§ **PROBLEM**: From the entries below, copy out every line with "size" in it.

§ **MATERIAL TO PROCESS**:
/---
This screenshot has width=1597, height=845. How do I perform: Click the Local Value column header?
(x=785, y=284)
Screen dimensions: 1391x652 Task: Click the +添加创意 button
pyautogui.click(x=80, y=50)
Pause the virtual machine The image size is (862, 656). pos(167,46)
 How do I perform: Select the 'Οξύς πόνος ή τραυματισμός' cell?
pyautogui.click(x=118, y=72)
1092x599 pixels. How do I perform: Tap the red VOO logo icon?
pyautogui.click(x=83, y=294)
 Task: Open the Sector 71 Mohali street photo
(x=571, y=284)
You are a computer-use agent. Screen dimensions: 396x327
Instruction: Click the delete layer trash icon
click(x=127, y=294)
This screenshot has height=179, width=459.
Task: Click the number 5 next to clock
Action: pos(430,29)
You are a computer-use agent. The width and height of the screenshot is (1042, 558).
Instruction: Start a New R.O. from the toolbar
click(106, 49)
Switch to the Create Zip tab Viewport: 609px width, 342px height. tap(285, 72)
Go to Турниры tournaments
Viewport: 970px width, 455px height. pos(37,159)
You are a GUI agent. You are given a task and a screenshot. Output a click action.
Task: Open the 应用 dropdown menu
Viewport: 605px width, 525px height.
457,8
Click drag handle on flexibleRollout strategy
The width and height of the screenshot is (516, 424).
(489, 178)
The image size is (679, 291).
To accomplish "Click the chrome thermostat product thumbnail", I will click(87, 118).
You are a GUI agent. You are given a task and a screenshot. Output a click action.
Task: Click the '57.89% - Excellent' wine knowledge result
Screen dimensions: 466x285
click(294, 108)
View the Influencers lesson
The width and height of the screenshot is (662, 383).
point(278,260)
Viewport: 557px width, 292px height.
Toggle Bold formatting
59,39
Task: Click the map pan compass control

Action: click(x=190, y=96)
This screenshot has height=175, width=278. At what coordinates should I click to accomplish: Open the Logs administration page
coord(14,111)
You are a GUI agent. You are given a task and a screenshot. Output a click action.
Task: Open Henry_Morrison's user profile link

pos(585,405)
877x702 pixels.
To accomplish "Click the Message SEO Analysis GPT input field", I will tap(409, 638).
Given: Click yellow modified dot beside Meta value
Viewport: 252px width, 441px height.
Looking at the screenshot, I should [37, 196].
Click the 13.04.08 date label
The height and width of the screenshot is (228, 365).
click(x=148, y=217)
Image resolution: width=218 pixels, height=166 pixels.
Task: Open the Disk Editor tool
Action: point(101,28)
\---
§ **SOLUTION TO THIS EXERCISE**:
Pause the virtual machine The image size is (862, 656). pos(167,46)
The image size is (679, 291).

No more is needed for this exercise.